Too Dumb for Democracy?
- Author: David Moscrop
- Language: English
- Genre: Political science
- Published: 2019
- Publisher: Goose Lane Editions
- Publication place: Canada
- Pages: 265
- ISBN: 9781773100418

= Too Dumb for Democracy? =

2019 book by political scientist David Moscrop

Too Dumb for Democracy? Why We Make Bad Political Decisions and How We Can Make Better Ones is a 2019 book by political scientist David Moscrop.

The book discusses how people make decisions against their best interests, explains why, and advocates for more careful analysis of political information.
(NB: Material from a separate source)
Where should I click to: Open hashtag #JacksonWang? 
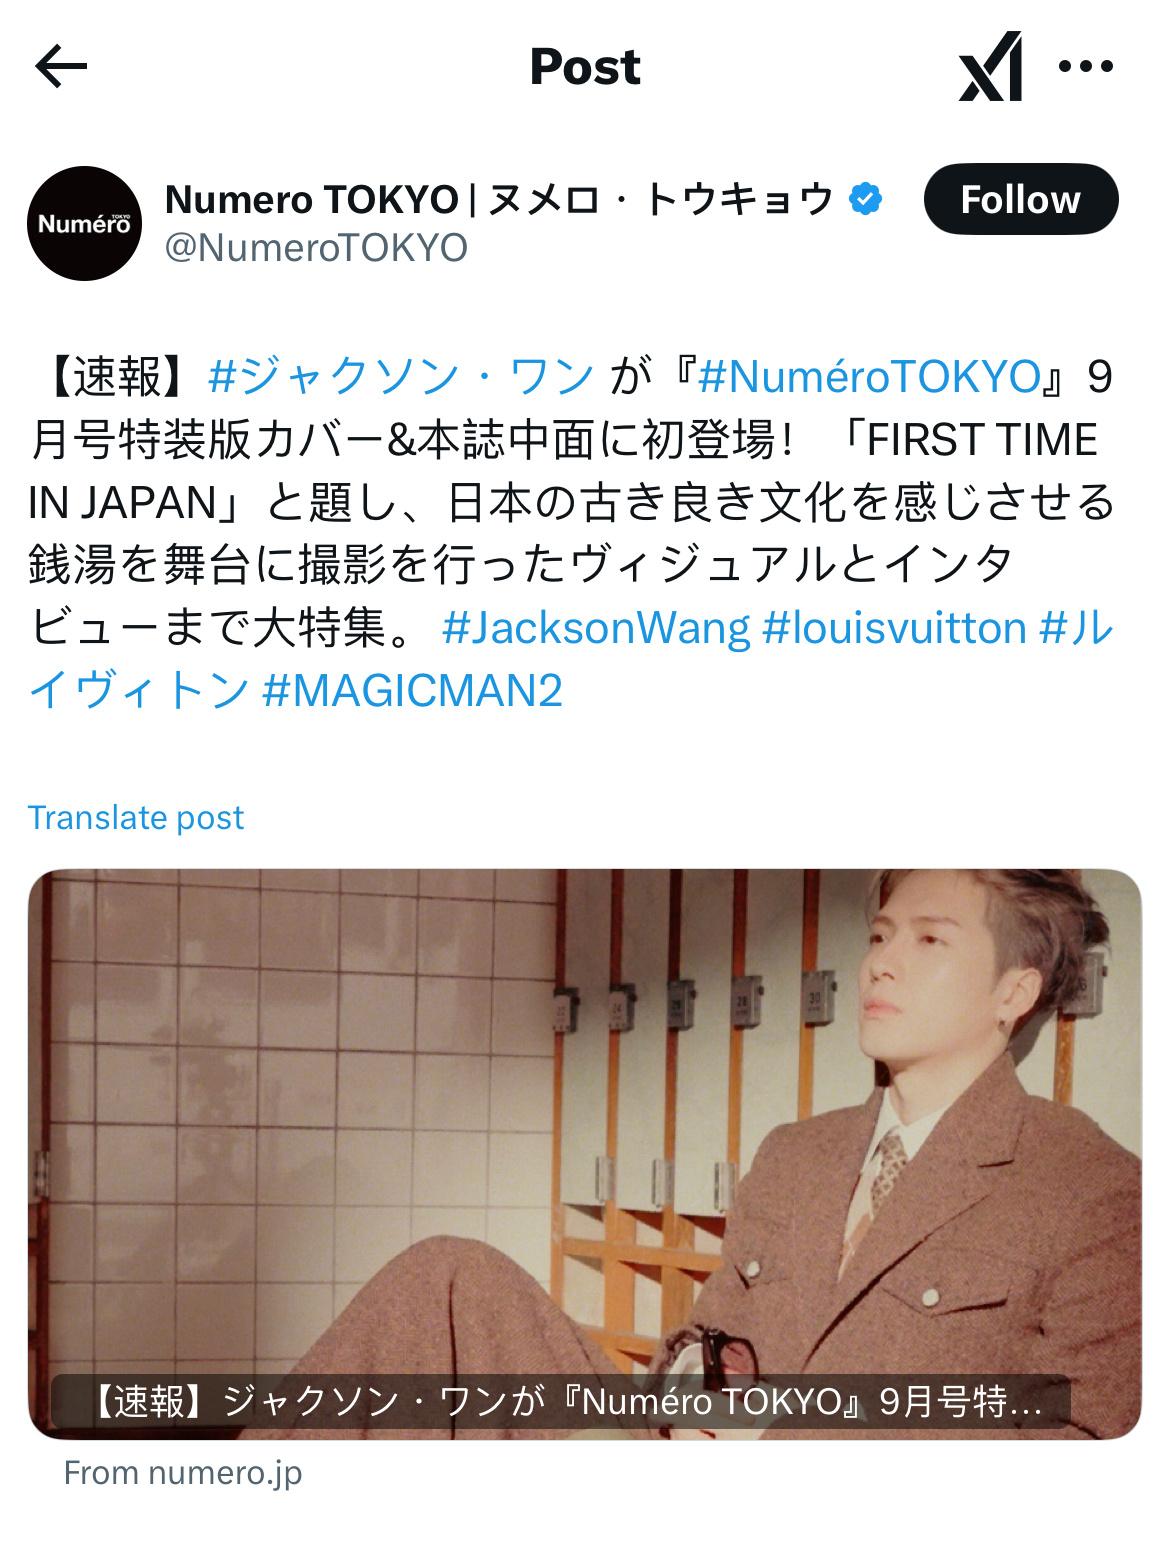595,628
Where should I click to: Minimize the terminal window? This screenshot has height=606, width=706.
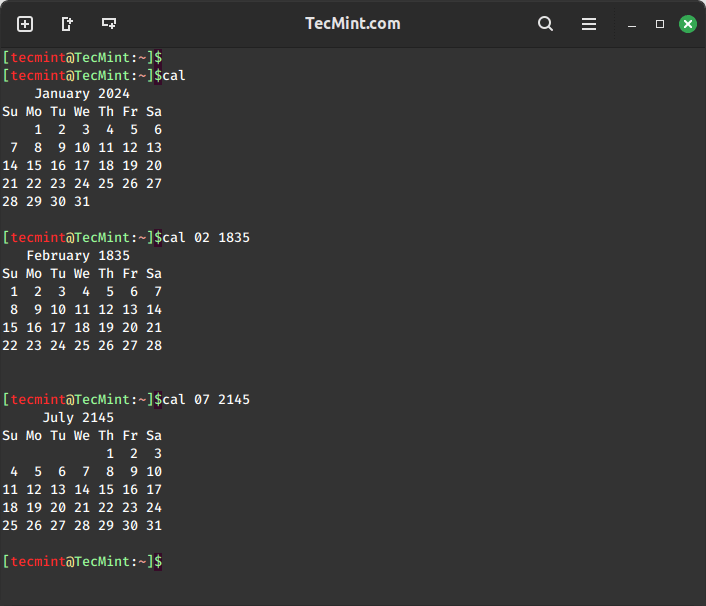point(632,24)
It received positive critique from The Toronto Star.

== Publication ==
Too Dumb for Democracy? was published in 2019 by Goose Lane Editions and was written by political scientist David Moscrop.

== Synopsis ==
The book focuses on why people make political decisions against their own self-interest, documenting the extent to which people are manipulated by bad-faith actors.

In the book, Moscrop argues that democracy is under threat but can be saved, emphasising the need for good process to resolve disagreements.

The book documents the neuroscience of human decision making, and breaks decisions into two types that Moscrop calls "autopilot" and "long-form", stating that people too frequently rely on the former when the later would serve them better. He writes of the importance of wanting to make better decisions and learning how to do so.

== Critical reception ==
Christine Sismondo, writing in The Toronto Star, describes the book as highly readable as well as noting the strength of the arguments contained.